Date of Award


Document Type


Degree Name

Doctor of Philosophy in Forest Science (PhD)

College, School or Department Name

School of Forest Resources and Environmental Science


Robert Edgar Froese


Northern hardwood management was assessed throughout the state of Michigan using data collected on recently harvested stands in 2010 and 2011. Methods of forensic estimation of diameter at breast height were compared and an ideal, localized equation form was selected for use in reconstructing pre-harvest stand structures. Comparisons showed differences in predictive ability among available equation forms which led to substantial financial differences when used to estimate the value of removed timber. Management on all stands was then compared among state, private, and corporate landowners. Comparisons of harvest intensities against a liberal interpretation of a well-established management guideline showed that approximately one third of harvests were conducted in a manner which may imply that the guideline was followed. One third showed higher levels of removals than recommended, and one third of harvests were less intensive than recommended. Multiple management guidelines and postulated objectives were then synthesized into a novel system of harvest taxonomy, against which all harvests were compared.
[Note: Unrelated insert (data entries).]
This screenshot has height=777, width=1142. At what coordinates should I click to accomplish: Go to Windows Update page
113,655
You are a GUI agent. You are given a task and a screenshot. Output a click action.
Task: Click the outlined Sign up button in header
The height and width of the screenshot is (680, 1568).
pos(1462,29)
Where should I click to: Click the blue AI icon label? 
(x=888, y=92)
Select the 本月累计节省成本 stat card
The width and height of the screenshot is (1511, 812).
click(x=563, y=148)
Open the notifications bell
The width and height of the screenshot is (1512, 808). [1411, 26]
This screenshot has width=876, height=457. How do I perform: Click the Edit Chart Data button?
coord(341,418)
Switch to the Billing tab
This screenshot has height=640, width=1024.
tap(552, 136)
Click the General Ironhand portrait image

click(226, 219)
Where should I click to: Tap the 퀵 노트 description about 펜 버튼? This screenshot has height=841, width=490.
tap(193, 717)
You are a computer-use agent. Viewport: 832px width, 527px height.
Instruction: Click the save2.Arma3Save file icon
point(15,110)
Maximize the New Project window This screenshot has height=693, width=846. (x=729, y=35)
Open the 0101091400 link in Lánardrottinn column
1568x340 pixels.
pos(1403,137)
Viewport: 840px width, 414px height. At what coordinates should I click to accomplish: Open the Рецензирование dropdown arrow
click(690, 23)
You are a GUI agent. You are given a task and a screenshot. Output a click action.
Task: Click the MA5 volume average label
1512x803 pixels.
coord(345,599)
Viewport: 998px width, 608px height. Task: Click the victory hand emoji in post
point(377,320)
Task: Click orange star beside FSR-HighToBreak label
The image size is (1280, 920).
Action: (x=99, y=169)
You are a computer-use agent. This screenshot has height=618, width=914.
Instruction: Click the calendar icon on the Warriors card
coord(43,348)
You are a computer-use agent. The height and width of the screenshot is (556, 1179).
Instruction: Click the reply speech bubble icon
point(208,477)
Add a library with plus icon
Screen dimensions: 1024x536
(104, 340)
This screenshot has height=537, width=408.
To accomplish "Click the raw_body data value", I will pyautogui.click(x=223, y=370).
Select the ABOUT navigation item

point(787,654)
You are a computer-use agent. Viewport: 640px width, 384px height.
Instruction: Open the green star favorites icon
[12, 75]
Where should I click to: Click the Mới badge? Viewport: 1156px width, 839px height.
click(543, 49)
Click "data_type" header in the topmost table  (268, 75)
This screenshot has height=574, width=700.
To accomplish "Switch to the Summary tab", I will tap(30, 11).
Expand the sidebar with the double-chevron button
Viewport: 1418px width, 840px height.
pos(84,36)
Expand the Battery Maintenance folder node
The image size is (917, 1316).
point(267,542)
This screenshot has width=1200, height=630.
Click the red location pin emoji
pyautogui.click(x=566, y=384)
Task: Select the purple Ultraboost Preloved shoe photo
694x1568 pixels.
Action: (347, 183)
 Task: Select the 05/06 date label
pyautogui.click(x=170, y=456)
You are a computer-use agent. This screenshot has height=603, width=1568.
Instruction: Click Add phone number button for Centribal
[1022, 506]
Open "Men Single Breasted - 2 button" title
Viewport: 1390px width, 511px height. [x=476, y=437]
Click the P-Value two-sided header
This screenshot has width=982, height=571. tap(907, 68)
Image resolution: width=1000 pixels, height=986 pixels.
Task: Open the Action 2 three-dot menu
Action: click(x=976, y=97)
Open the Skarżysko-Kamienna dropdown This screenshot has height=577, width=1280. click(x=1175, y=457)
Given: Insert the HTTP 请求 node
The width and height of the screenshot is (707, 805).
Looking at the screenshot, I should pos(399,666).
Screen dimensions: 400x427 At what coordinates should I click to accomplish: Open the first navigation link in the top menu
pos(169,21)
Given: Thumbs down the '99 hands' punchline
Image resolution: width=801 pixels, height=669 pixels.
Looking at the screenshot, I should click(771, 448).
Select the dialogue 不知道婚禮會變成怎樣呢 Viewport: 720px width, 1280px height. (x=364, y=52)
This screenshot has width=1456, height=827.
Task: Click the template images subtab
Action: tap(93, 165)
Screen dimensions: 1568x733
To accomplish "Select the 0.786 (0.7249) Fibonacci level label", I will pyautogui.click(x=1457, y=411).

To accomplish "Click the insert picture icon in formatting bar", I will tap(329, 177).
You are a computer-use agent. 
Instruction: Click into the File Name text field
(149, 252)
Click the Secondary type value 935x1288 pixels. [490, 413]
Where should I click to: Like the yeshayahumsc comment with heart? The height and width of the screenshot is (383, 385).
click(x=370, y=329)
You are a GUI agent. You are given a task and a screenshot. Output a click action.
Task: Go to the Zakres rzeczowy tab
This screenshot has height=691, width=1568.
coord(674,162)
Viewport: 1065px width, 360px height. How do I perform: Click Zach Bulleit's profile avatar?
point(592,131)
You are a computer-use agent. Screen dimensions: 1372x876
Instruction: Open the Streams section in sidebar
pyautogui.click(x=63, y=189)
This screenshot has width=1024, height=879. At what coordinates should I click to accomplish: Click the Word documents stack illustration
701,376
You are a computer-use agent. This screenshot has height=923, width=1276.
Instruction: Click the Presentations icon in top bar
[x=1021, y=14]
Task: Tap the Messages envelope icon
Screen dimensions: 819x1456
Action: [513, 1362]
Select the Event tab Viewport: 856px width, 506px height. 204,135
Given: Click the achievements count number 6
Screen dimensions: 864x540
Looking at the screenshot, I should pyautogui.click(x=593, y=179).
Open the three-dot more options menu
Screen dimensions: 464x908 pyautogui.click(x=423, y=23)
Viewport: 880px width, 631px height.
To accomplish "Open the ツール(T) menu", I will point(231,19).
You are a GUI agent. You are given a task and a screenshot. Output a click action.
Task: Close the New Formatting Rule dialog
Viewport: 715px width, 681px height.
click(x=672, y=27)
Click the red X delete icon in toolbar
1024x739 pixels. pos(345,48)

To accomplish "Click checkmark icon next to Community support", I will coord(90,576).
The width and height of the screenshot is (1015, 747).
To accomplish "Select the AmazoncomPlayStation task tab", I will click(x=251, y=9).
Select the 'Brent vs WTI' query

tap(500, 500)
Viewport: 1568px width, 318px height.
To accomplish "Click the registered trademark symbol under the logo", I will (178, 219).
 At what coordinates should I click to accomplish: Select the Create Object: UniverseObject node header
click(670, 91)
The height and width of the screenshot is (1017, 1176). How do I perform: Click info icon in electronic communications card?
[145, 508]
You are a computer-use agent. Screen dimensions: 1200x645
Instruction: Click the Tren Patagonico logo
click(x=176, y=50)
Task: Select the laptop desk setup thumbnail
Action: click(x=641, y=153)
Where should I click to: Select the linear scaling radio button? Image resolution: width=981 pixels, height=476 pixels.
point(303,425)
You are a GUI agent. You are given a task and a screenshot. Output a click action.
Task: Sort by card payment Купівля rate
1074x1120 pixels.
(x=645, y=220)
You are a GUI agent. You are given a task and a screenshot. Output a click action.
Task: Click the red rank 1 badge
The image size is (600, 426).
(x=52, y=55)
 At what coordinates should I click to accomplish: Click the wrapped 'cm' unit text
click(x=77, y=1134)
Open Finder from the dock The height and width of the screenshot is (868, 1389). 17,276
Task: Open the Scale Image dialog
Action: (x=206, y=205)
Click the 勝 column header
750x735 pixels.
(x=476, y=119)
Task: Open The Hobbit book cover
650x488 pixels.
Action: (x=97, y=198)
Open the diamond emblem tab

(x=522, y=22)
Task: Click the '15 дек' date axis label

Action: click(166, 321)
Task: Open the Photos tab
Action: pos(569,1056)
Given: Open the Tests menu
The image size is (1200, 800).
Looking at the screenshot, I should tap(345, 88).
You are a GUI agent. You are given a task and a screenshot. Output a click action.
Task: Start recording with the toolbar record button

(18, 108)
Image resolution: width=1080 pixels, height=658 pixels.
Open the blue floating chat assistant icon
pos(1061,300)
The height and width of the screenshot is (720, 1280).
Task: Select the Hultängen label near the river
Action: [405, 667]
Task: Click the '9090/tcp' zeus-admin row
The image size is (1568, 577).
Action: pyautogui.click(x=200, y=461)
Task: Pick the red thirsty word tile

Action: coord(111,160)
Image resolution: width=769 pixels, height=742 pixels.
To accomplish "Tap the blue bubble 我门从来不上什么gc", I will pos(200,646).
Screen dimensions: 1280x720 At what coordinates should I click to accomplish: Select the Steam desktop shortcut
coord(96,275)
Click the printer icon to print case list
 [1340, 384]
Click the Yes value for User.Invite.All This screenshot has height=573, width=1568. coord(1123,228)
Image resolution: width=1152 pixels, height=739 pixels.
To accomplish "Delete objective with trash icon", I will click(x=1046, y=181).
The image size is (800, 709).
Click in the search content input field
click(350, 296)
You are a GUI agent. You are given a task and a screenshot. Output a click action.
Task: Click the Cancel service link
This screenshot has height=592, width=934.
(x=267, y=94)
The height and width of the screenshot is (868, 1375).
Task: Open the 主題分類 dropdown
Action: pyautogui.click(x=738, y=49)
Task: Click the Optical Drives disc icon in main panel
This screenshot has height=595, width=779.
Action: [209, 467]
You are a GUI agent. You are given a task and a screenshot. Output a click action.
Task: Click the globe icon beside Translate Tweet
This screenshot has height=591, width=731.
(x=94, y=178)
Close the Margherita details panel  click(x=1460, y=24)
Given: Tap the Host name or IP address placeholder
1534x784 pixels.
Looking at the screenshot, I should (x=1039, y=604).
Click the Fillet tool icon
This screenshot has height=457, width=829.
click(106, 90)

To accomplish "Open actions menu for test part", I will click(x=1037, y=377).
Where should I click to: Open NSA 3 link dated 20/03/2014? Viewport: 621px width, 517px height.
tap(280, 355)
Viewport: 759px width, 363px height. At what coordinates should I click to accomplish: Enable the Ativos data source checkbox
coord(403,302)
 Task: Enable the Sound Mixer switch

This further comparison showed approximately the same proportions of harvests, while distinguishing sanitation cuts and the future productive potential of harvests cut more intensely than suggested by guidelines. Stand structures are commonly represented using diameter distributions. Parametric and nonparametric techniques for describing diameter distributions were employed on pre-harvest and post-harvest data. A common polynomial regression procedure was found to be highly sensitive to the method of histogram construction which provides the data points for the regression. The discriminative ability of kernel density estimation was substantially different from that of the polynomial regression technique.